Tout porte à croire qu’un labeur tel que celui du transport de ces blocs-pierres impliquait la nécessité et l’emploi d’une nombreuse main d’œuvre. Pour le reste, il faut compter avec le muscle, avec « une bonne dose de détermination »…et avec beaucoup d’ingéniosité, en l’absence d’outils en métal. C’est que les plus « petites » des têtes ne pesaient tout de même pas moins de 70 à 80 tonnes ! Tout nous incline à croire que cordes et leviers furent aussi de la partie. Hélas ! Aucun vestige de cordes et de leviers de provenance olmèque n’est disponible. On en est réduit à déduire, d’après ce qu’on sait des pratiques, plus récentes et plus documentées, d’autres peuples .

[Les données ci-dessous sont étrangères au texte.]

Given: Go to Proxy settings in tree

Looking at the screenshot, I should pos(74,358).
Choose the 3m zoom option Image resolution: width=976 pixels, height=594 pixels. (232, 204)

On sait maintenant qu’ « un homme pouvait déplacer un peu plus de vingt kilos », et que, par conséquent, il fallait « plus de 1000 hommes pour  [déplacer] une pierre de quarante tonnes », ce qui nous donnait une moyenne de « 17 hommes pour chaque pierre ». Il va de soi que ces déplacements s’effectuèrent « en plusieurs étapes ».

Les Olmèques devaient se heurter au problème du frottement, que faute de roues, ils devaient s’appliquer à réduire au moyen de luges disposées sur des rondins de bois.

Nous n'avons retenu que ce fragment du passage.